◆ WORK TO BE COMPLETED ◆
Which lines in the entries below contain the string "Video"? Show each of them in full.

╔══

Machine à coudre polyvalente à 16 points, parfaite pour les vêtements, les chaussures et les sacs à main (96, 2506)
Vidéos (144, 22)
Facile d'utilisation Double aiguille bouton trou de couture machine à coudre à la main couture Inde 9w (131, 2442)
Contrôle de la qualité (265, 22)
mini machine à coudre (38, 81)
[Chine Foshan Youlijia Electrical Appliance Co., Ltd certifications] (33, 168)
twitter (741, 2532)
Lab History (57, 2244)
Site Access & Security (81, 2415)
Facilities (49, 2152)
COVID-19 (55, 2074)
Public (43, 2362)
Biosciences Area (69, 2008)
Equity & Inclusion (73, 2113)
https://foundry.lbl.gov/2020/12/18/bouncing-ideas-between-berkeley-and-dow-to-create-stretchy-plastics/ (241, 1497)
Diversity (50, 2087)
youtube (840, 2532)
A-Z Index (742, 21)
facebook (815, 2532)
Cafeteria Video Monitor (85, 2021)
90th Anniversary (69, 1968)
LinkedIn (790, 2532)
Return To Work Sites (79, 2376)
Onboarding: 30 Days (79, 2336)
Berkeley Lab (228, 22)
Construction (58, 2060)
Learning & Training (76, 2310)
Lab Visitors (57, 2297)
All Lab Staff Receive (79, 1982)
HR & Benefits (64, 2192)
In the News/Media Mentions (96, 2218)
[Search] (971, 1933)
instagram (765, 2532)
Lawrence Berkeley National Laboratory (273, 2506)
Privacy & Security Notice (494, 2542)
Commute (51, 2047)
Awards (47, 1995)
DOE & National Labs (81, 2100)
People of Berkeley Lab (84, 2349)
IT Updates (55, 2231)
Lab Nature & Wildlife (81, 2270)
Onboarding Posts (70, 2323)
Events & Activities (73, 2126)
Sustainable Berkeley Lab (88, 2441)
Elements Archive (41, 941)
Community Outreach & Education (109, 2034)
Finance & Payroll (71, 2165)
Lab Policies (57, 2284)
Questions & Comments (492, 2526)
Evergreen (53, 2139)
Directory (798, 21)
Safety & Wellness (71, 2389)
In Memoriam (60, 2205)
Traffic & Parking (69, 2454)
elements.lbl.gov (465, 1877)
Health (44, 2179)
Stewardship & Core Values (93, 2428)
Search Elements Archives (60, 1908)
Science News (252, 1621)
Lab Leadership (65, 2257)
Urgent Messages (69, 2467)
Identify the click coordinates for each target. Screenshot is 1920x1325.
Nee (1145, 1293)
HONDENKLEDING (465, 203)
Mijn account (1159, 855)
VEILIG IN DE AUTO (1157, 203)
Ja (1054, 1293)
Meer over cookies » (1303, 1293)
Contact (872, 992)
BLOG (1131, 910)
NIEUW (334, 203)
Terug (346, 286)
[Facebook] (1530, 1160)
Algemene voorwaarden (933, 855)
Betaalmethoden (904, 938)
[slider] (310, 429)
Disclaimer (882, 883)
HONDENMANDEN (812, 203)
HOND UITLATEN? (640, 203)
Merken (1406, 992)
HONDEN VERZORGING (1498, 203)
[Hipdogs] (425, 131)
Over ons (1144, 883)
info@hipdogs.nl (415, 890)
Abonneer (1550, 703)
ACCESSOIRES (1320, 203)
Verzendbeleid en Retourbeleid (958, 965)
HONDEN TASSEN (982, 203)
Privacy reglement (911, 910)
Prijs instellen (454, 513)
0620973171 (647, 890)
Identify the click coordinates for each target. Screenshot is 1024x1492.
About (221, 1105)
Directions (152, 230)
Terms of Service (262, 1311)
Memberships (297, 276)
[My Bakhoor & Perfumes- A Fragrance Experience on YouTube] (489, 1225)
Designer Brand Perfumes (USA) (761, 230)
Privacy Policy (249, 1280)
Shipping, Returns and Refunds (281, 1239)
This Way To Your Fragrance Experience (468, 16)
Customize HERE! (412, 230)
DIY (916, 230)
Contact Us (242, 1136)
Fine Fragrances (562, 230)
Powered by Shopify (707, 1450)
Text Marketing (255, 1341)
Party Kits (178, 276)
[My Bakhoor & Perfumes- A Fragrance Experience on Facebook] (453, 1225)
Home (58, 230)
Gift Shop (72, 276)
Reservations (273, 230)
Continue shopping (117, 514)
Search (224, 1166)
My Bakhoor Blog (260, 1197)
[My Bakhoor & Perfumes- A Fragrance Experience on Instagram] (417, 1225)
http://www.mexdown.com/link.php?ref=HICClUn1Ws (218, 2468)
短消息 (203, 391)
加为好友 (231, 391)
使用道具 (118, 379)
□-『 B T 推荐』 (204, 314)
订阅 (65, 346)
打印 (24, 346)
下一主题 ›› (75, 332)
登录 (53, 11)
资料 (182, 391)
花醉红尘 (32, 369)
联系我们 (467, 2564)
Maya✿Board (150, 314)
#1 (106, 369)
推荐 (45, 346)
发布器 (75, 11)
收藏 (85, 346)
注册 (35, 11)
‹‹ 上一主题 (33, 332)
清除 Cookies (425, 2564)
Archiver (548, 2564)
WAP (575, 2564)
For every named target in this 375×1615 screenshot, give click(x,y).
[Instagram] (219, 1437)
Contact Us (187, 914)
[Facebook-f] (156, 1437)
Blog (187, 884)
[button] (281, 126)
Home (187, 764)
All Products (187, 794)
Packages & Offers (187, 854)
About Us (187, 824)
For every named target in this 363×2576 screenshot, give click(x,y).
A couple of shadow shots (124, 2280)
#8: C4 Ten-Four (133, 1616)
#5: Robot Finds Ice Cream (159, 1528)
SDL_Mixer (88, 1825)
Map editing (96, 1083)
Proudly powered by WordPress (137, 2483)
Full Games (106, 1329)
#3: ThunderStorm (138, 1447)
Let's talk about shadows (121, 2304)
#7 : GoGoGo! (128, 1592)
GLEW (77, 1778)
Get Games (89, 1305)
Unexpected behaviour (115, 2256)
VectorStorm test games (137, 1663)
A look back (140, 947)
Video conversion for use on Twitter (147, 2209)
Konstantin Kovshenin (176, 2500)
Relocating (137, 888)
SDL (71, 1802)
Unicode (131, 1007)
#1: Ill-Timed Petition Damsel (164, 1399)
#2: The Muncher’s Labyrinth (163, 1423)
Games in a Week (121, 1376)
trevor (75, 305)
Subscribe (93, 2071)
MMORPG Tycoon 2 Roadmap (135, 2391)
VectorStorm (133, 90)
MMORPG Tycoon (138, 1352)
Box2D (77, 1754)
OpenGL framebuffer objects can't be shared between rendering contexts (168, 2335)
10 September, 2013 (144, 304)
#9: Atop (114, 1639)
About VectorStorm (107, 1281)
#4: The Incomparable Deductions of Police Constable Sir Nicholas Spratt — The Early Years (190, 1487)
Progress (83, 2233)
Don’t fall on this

╚══

◆ ANSWER FOR THE TASK ◆
Cafeteria Video Monitor (85, 2021)
Video conversion for use on Twitter (147, 2209)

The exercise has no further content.